Mach is a high-performance embedded object storage database for Go applications with S3-compatible API. It provides a lightweight, zero-dependency solution for applications that need reliable object storage without external dependencies.
- 🚀 Embedded: No external services required - embed directly in your Go application
- 📦 Zero Dependencies: Pure Go implementation with minimal external dependencies
- 🔄 S3 Compatible: Drop-in replacement for S3 operations in development and testing
- ⚡ High Performance: Optimized for concurrent operations with intelligent caching
- 🛡️ Data Integrity: Built-in checksums and atomic operations ensure data safety
- 📊 Observable: Built-in metrics and health monitoring
- 🔧 Configurable: Flexible configuration for different use cases
- Development & Testing: S3-compatible local storage for development environments
- Edge Computing: Embedded storage for edge applications and IoT devices
- Microservices: Local object storage for containerized applications
- Backup Systems: Reliable local storage with S3-compatible interface
- Content Management: File storage for web applications and CMS systems
- Data Processing: Temporary storage for data processing pipelines
go get github.com/elastic-io/mach
package main
import (
"fmt"
"log"
"github.com/elastic-io/mach"
)
func main() {
// Create embedded storage instance
storage, err := mach.New("./data")
if err != nil {
log.Fatal(err)
}
defer storage.Close()
// Create a bucket
err = storage.CreateBucket("my-app-data")
if err != nil {
log.Fatal(err)
}
// Store an object
obj := &mach.ObjectData{
Key: "config/app.json",
Data: []byte(`{"version": "1.0", "debug": true}`),
ContentType: "application/json",
Metadata: map[string]string{"app": "myapp"},
}
err = storage.PutObject("my-app-data", obj)
if err != nil {
log.Fatal(err)
}
// Retrieve the object
retrievedObj, err := storage.GetObject("my-app-data", "config/app.json")
if err != nil {
log.Fatal(err)
}
fmt.Printf("Retrieved config: %s\n", string(retrievedObj.Data))

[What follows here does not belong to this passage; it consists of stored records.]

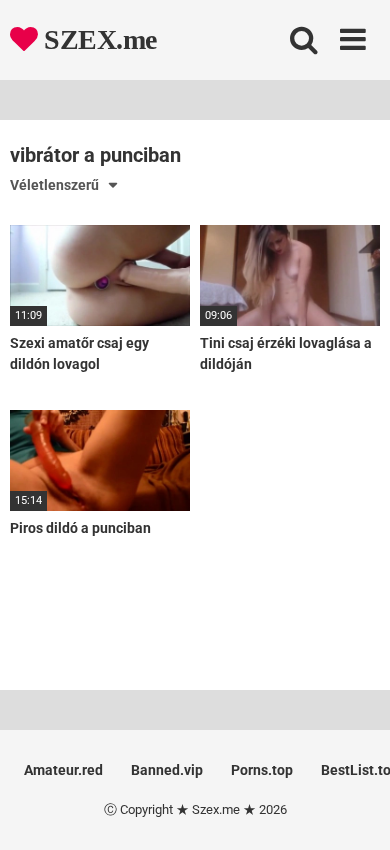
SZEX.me (97, 39)
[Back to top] (353, 809)
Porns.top (262, 770)
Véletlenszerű (54, 185)
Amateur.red (63, 770)
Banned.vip (167, 770)
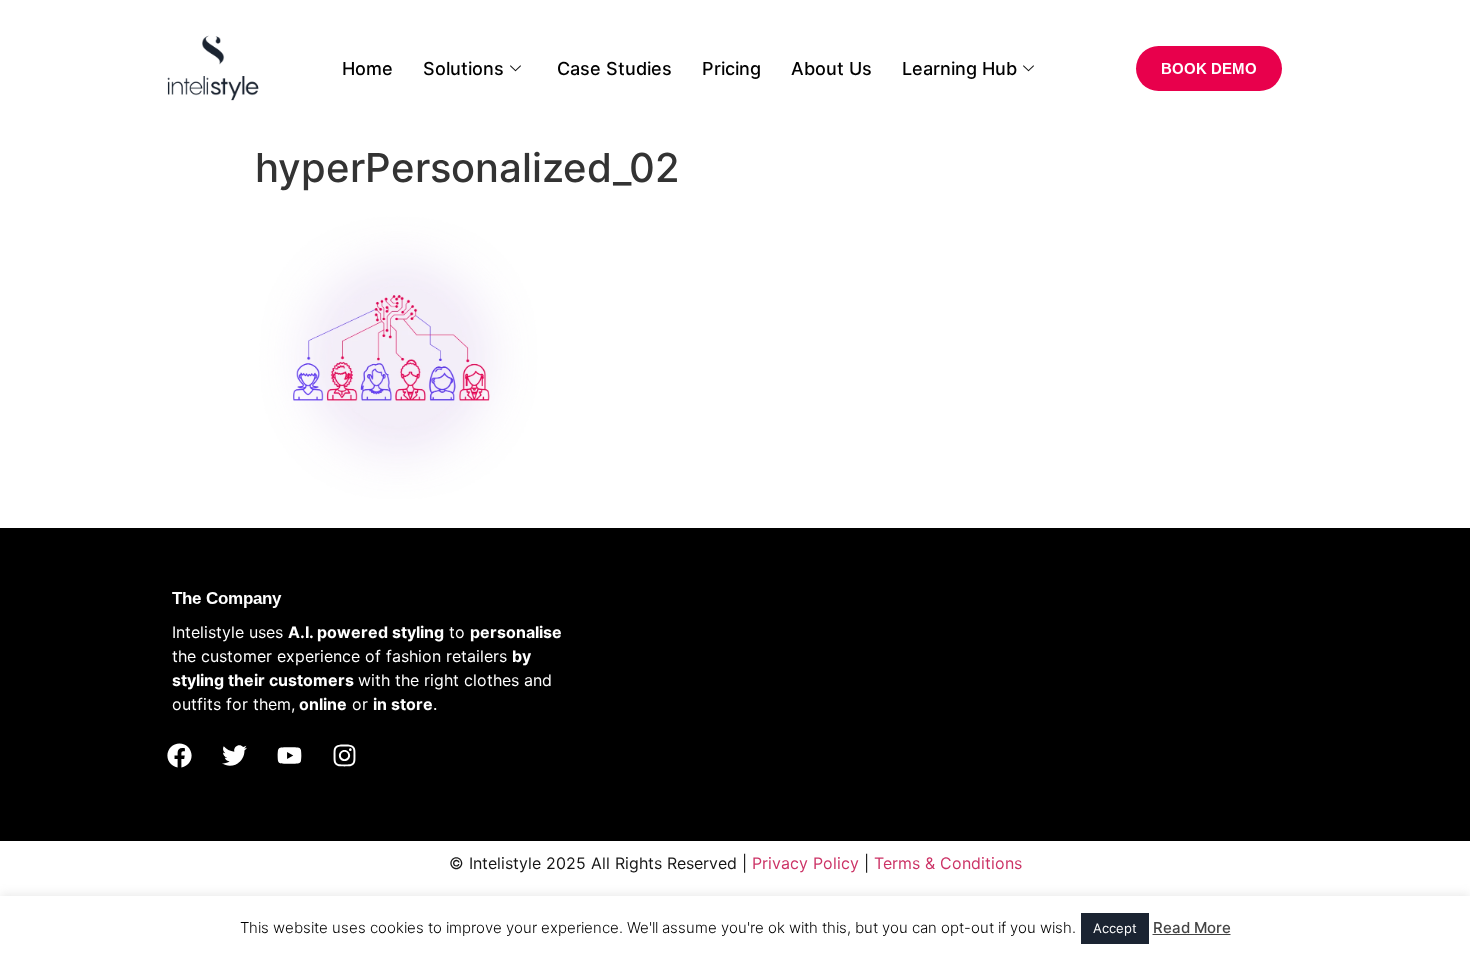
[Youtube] (289, 756)
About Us (831, 68)
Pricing (731, 68)
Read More (1192, 927)
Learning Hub (959, 68)
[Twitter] (234, 756)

fmt.Printf("Metadata: %v\n", retrievedObj.Metadata)
}
package main
import (
"io"
"net/http"
"github.com/elastic-io/mach"
)
func main() {
// Initialize embedded storage
storage, err := mach.New("./uploads")
if err != nil {
panic(err)
}
defer storage.Close()
storage.CreateBucket("user-uploads")
// File upload handler
http.HandleFunc("/upload", func(w http.ResponseWriter, r *http.Request) {
file, header, err := r.FormFile("file")
if err != nil {
http.Error(w, err.Error(), http.StatusBadRequest)
return
}
defer file.Close()
data, err := io.ReadAll(file)
if err != nil {
http.Error(w, err.Error(), http.StatusInternalServerError)
return
}
obj := &mach.ObjectData{
Key: header.Filename,
Data: data,
ContentType: header.Header.Get("Content-Type"),
}
err = storage.PutObject("user-uploads", obj)
if err != nil {
http.Error(w, err.Error(), http.StatusInternalServerError)
return
}
w.WriteHeader(http.StatusCreated)
w.Write([]byte("File uploaded successfully"))
})
// File download handler
http.HandleFunc("/download/", func(w http.ResponseWriter, r *http.Request) {
filename := r.URL.Path[10:] // Remove "/download/"

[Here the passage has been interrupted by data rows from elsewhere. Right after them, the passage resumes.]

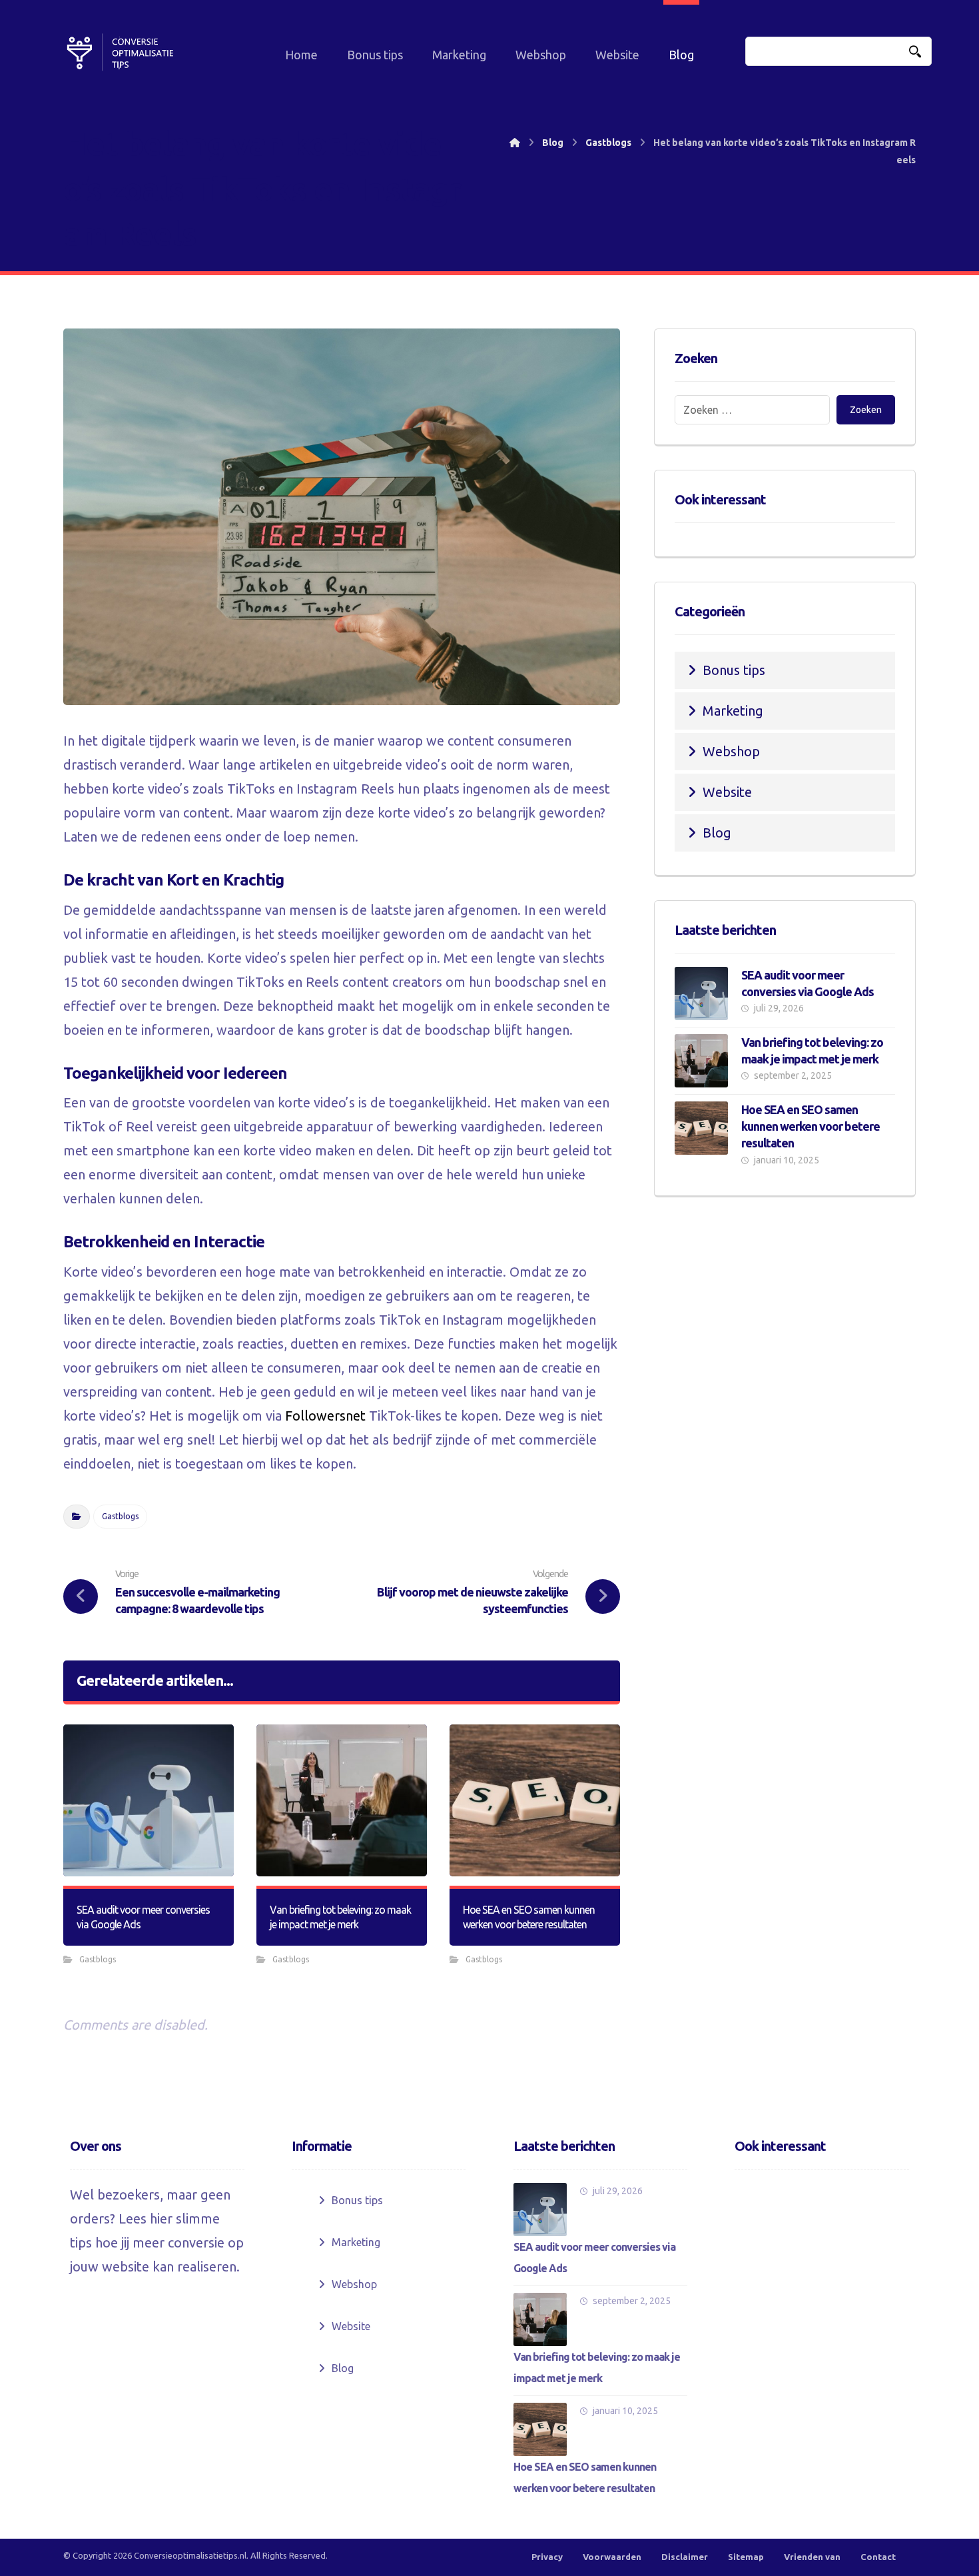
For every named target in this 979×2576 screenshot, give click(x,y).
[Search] (915, 51)
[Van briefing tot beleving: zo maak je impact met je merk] (701, 1060)
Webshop (731, 751)
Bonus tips (734, 670)
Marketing (733, 710)
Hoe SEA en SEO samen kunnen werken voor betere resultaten (810, 1126)
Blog (717, 832)
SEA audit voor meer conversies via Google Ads (594, 2257)
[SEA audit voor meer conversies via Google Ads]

obj, err := storage.GetObject("user-uploads", filename)
if err != nil {
http.Error(w, "File not found", http.StatusNotFound)
return
}
w.Header().Set("Content-Type", obj.ContentType)
w.Header().Set("Content-Disposition", "attachment; filename="+filename)
w.Write(obj.Data)
})
http.ListenAndServe(":8080", nil)
}
- Embedded Architecture: Runs directly in your Go process
- ACID Compliance: Atomic operations with consistency guarantees
- Concurrent Access: Thread-safe operations with fine-grained locking
- Data Integrity: MD5 checksums and verification
- Efficient Storage: Hash-based sharding and optimized file organization
- Bucket Operations: Create, delete, list buckets
- Object Operations: Put, get, delete, list objects with metadata
- Multipart Uploads: Large file uploads with resumable transfers
- Range Requests: Partial content delivery
- Streaming Operations: Memory-efficient handling of large files
- High Throughput: Optimized for concurrent operations
- Memory Efficient: Buffer pooling and streaming operations
- Background Cleanup: Automatic maintenance and garbage collection
- Health Monitoring: Built-in metrics and health checks
- Configurable: Tunable for different workloads
// Basic initialization
storage, err := mach.New("/path/to/data", logger)
// With custom configuration
config := &mach.Config{
MaxConcurrentUploads: 16,
MaxConcurrentDownloads: 32,
BufferSize: 64 * 1024,
EnableChecksumVerify: true,
CleanupInterval: 30 * time.Minute,
}
storage, err := mach.New("/path/to/data", logger)
storage.SetConfig(config)
// Create bucket
err := storage.CreateBucket("my-bucket")
// List buckets
buckets, err := storage.ListBuckets()
// Check bucket existence
exists, err := storage.BucketExists("my-bucket")
// Delete bucket (must be empty)
err := storage.DeleteBucket("my-bucket")
// Store object
obj := &mach.ObjectData{
Key: "documents/readme.txt",
Data: []byte("Hello World"),
ContentType: "text/plain",
Metadata: map[string]string{"author": "user1"},
}
err := storage.PutObject("my-bucket", obj)
// Retrieve object
obj, err := storage.GetObject("my-bucket", "documents/readme.txt")
// Delete object
err := storage.DeleteObject("my-bucket", "documents/readme.txt")
// List objects with prefix
objects, prefixes, err := storage.ListObjects("my-bucket", "documents/", "", "", 100)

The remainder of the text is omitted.